Segment Start: Page text


  2. Oh, I like that!! Even without those impressive waffles, that's a beautiful piece of machinery! Keep flexing those "guns," Averyl :-)

    1. Since you're a doctor...:)

      Believe it or not, I have had chronic wrist tendonitis (from writing, repetitive desk work and typing mostly) since the 1990s. In my early 20s I went to the gym and pumped iron. In my late 20s I had to stop. Except for some stretches that I still do today, physical therapy always made my flare-ups worse, even when they had me lift one pound dumbbells! I felt so lame and was very distraught. I was treated as if I was hopeless and worse, a weakling! I finally accepted it and was always careful not to type much in one sitting and not lift anything heavy.

      When I started to do more housework as exercise, I learned to scrub and clean using my upper arms and not put the pressure on my wrists. When I would shovel snow, I made sure I used my legs and upper arms. For groceries I always got paper bags so I could use my arms to hold them from the bottom instead of straining my wrists from handles. And while married, my ex-husband did most of the heavy lifting/shoveling and carrying of things.

      So, back to cast iron! After my divorce last summer I bought a small iron skillet at a yard sale. Compared to stainless it was still heavy. When I first used it, I had to use both hands to lift it. It didn't take long for me to be able to lift it with one hand and NOT have a flare-up. Then I bought a larger skillet. Same thing. Then my gigantic oven sized skillet which I still need two hands but there was a time when I wouldn't have had the strength to lift it at all. Even Tiny Tim's Aspen bedding- those huge compacted bags are super heavy and now I can haul them like a country girl, ha.

      The waffle iron was kind of a test: would I have a flare-up after? I do not! I can feel that my guns got a workout and I am totally ready for more!

      That is my long-winded way to say how grateful I am that I discovered what I think of as gentle physical therapy. I plan to write more about this in my book The Retro Diet since the book will be a personal account. I want to give other people hope that sometimes old-fashioned housework and cookery can lead to healthy physical changes!

    2. I'm so sorry that you had that issue, Averyl! I am very impressed with how well you rehabbed yourself, country girl!

  3. Averyl, what a long and great workout! The reward being those amazing and yummy waffles! I can see a little butter and syrup, and what a meal!! Anyone know a good place to buy a percolator? Amazon? I am ready to experience that sound in the mornings. Reminds me of a classic movie.

    1. Donna, thanks! And yes! I bought this on Amazon when I was between vintage percolators a few years ago. This is the review I left:

      The percolator for those who loved the original mid-century versions

      I like to be able to see the perking action in the top bubble (not that I sit and stare, but it's a pleasing sight!) Many new percolators don't have that but the one I linked to does. You can use that until you find a beautiful vintage model at a yard sale. :)

  4. Oh, your final waffles look fantastic, Averyl!!

    When I was 6 years old back in the mid 60's my dad had me make him coffee every morning before he went to work. I don't know why I did and not my mother. Although, it just occurred to me that the reason is probably because I have 3 younger siblings so...she had her hands full. ;) I have never tried percolated coffee, though, but have thought about it for awhile. I may just have to buy a percolator.

    Also, I've been having some problems the past few years with pain in my wrists and fingers. Not constant I have to be careful how I hold heavy things in the kitchen. I am greatly looking forward to your gentle physical therapy explanations in your book!

    1. Thanks!!

      I think you'll love having a percolator. You'll save money, too, because you don't need to buy filters. That's less waste, too.

      I'm sorry to hear you've been having wrist and finger pain. You should have it looked at. I don't want to imply that medical attention/PT isn't a good solution for some people. But I'm glad to know my experience might help you!

Segment End: Page text
Segment Start: Data extract

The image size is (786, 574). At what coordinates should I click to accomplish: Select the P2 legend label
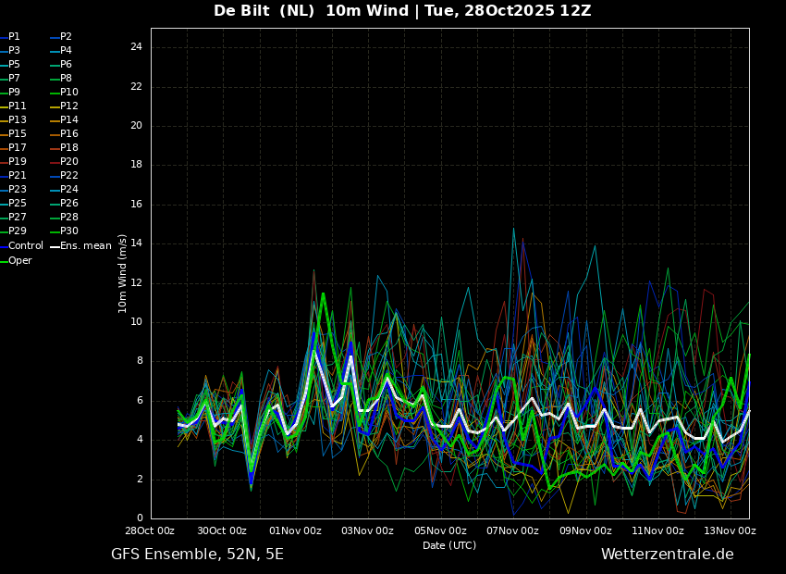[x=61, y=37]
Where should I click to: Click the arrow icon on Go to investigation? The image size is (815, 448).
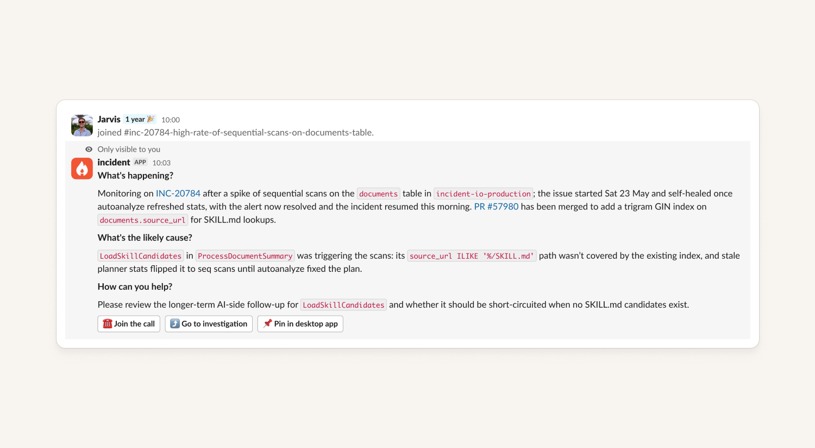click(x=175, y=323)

Segment End: Data extract
Segment Start: Data extract

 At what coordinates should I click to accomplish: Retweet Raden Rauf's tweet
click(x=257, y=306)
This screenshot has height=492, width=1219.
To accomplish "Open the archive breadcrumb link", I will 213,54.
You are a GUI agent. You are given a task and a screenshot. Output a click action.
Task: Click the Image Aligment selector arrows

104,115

Segment End: Data extract

Problems to solve =>
• A. Answer these questions from the comment thread:
(i) Where did Averyl buy the small iron skillet after the divorce?
(ii) Where did Averyl buy the percolator that the review describes?
(iii) How old was the commenter who made coffee for their dad every morning?
• B. Please retype, word for word, the part of the comment thread that opens with the words containing "When I was 6" and closes with "in your book!".

Task answers =>
• A.
(i) At a yard sale.
(ii) On Amazon.
(iii) 6 years old.

• B.
When I was 6 years old back in the mid 60's my dad had me make him coffee every morning before he went to work. I don't know why I did and not my mother. Although, it just occurred to me that the reason is probably because I have 3 younger siblings so...she had her hands full. ;) I have never tried percolated coffee, though, but have thought about it for awhile. I may just have to buy a percolator.

    Also, I've been having some problems the past few years with pain in my wrists and fingers. Not constant I have to be careful how I hold heavy things in the kitchen. I am greatly looking forward to your gentle physical therapy explanations in your book!